▸ **GOALS**:
- 1) Using the excerpt on the Xiajiang project, answer:
(a) What planting area does Table 1 give?
(b) What is the unit price of paddy field land acquisition?
(c) How much relocation funding would be required if farmland-elevating engineering is not carried out?
- 2) Print the part of the excerpt on the Xiajiang project between "As for the Xiajiang" and "mu (2500 hm2)", inclusive.

▸ **SOURCE EXCERPT**:
-*-
As for the Xiajiang Hroproject, related ecological engineering parameters are shown in

Table 1. Related ecological value parameters of the Xiajiang Hroproject.

Number	Parameter	Parameter Value
1	$ar$	Planting area: 37,500 mu (2500 hm2)
2	$a$	Farm average annual net biomass: 16.5 t/hm2
3	$s$	Carbon fixation coefficient: 1.63
4	$p$	Equivalent to pure carbon factor: 0.2727
5	$o$	Carbon fixation costs (carbon tax rate): 1026 yuan/t
6	$cp$	Farmland ecosystem climate regulation: 435.63 yuan/hm2
7	$a{c}_1$	Dust retention capacity of crops: 50 kg/hm2
8	$a{c}_2$	Harmful gases (SO2, HF, etc.) absorption capacity: 39 kg/hm2
9	$ap$	The average annual precipitation in the reservoir area: 1600 mm
10	$ec$	The average evaporation of the reservoir area: 1100 mm
11	$sc$	Reservoir water storage capacity cost per unit water storage: 0.75 yuan/m3
12	$fc$	Absorbing waste decomposition per unit area of farmland ecosystems: 624.25 yuan/hm2
13	$bv$	The value of biodiversity conservation per unit area: 458.08 yuan/hm2
14	$wv$	The value of farmland water and soil conservation per unit area: 660.18 yuan/hm2
15	$C_N$	$C_N$: 3.2 kg/100 kg crop
16	$C_P$	$C_P$: 1.5 kg/100 kg crop
17	$C_K$	$C_K$: 4 kg/100 kg crop
18	$fP$	Fertilizer average price: 2549 yuan/t
19	$sl$	The amount of soil loss: 92,500 m3
20	$cp$	The sand blocking construction cost per unit: 1005 yuan/m3
21	$rc$	The recovery cost per unit: 4271.25 yuan/m3

.

After the implementation of the water conservancy project, there were 23,900 mu of cultivated land in shallow submergence zone and 136,000 mu of cultivated land in the protected zone that were also affected by the high water level immersion. Since the closure of the dam, the paddy field carrying out farmland-elevating engineering has been increasing its output for three years in a row. The average annual rice output of about 800 kg/mu has reached an average annual output of 900 kg/mu. According to the standard of land acquisition and house demolition compensation and fee collection, the unit price of paddy field land acquisition is 31,500 yuan/mu, and that of dry land and house site is 21,000 yuan/mu, and the unit price of woodland is 11,025 yuan/mu. Since the vast majority of farmland-elevating engineering involved are paddy fields, the land acquisition costs for the project are unified at 31,500 yuan/mu. In addition, if farmland-elevating engineering is not carried out, according to the provincial government’s compensation standards for land acquisition to measure, the relocation funds required reach 840 million yuan, infrastructure construction funds are 180 million yuan, and resettlement land acquisition funds are 40 million yuan. Also, unit price of the crop is 30,000 yuan/mu.
-*-
▸ **GIVEN ENTRIES**:
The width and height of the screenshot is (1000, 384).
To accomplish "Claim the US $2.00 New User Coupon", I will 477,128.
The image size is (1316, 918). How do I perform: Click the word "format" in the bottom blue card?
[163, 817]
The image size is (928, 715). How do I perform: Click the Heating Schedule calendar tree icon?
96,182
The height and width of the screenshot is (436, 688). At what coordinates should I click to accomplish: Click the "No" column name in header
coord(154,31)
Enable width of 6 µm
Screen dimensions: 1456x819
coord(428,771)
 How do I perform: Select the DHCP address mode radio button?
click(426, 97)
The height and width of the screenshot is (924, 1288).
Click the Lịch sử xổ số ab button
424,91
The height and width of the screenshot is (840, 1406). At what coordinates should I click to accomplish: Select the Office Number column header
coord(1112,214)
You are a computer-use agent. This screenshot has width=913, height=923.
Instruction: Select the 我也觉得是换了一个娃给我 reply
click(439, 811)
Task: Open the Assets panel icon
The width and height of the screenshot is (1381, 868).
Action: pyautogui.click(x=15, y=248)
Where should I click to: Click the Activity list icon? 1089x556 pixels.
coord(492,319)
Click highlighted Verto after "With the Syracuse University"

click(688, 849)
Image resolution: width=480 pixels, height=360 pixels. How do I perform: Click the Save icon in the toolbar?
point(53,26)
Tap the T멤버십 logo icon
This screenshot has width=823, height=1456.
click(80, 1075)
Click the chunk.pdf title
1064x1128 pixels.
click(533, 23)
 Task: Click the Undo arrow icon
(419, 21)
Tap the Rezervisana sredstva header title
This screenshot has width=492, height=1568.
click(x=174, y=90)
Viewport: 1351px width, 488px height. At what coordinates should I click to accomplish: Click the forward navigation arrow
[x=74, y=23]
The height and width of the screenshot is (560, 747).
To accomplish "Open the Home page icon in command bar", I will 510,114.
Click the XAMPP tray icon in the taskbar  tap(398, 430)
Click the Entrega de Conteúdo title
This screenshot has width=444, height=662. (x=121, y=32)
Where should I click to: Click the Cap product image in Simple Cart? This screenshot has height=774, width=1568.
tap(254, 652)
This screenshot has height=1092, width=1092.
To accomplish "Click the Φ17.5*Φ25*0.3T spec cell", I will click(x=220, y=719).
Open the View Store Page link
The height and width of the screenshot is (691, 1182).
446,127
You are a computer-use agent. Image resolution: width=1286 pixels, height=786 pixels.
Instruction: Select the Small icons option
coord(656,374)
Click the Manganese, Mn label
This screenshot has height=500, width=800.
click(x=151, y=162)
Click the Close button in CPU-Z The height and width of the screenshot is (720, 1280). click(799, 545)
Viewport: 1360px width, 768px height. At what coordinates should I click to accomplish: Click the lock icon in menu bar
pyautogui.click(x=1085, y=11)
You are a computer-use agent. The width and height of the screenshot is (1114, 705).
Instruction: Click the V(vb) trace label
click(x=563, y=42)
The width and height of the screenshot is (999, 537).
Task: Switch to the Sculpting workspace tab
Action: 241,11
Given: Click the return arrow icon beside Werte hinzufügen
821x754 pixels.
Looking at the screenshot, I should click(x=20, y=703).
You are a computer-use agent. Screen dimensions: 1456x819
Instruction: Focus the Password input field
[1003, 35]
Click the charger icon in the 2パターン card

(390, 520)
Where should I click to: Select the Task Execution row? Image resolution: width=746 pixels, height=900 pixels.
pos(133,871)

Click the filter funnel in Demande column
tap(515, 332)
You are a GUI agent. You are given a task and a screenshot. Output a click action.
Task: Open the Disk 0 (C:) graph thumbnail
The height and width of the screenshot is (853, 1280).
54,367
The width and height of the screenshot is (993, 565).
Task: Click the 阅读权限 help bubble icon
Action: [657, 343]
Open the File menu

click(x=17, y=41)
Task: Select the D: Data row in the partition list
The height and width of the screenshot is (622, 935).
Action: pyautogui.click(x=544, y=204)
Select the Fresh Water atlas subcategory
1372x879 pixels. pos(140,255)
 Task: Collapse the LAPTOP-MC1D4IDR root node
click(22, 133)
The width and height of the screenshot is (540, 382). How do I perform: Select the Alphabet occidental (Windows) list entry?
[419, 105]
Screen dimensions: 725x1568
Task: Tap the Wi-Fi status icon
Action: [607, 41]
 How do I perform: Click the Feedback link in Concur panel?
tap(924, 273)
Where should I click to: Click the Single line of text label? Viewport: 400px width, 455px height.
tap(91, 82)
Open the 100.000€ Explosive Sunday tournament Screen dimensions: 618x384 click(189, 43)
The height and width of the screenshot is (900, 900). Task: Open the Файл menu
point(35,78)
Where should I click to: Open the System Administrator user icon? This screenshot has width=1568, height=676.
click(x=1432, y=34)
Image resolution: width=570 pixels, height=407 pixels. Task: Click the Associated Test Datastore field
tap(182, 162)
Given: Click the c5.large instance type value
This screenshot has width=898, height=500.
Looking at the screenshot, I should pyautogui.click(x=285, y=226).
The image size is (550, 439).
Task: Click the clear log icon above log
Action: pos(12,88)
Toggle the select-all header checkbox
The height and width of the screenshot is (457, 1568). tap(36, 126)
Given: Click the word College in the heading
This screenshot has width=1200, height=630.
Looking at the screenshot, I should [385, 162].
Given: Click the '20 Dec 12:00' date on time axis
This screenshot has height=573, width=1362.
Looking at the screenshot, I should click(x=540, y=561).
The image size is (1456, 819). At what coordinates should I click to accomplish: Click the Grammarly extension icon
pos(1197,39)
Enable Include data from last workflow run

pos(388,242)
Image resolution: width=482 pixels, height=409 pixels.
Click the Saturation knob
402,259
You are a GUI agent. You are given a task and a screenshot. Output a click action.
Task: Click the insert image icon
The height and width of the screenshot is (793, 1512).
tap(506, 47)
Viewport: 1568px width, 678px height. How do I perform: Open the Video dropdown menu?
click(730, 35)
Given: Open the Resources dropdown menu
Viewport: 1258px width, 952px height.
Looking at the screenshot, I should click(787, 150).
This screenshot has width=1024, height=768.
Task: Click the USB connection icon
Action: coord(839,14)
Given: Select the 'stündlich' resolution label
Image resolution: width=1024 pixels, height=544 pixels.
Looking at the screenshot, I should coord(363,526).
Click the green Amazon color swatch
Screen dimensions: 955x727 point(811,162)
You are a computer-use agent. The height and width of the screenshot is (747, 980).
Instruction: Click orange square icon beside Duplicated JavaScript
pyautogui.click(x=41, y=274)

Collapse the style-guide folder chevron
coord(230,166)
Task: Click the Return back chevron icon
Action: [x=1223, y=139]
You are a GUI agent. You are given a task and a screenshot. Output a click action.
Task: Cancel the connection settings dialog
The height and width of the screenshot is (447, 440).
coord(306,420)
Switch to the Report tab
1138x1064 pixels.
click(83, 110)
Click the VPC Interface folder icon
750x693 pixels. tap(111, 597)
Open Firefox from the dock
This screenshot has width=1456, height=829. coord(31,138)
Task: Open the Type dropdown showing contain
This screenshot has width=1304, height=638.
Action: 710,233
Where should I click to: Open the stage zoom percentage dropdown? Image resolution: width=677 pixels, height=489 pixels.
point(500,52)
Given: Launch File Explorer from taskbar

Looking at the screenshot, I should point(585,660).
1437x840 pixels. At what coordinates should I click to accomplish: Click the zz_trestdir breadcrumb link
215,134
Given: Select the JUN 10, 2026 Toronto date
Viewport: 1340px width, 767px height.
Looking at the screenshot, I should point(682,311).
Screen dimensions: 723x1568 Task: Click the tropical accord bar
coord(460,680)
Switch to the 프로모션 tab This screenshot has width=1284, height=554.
-*-
▸ **TASK RESULTS**:
- 1)
(a) 37,500 mu (2500 hm2)
(b) 31,500 yuan/mu
(c) 840 million yuan

- 2)
As for the Xiajiang Hroproject, related ecological engineering parameters are shown in

Table 1. Related ecological value parameters of the Xiajiang Hroproject.

Number	Parameter	Parameter Value
1	$ar$	Planting area: 37,500 mu (2500 hm2)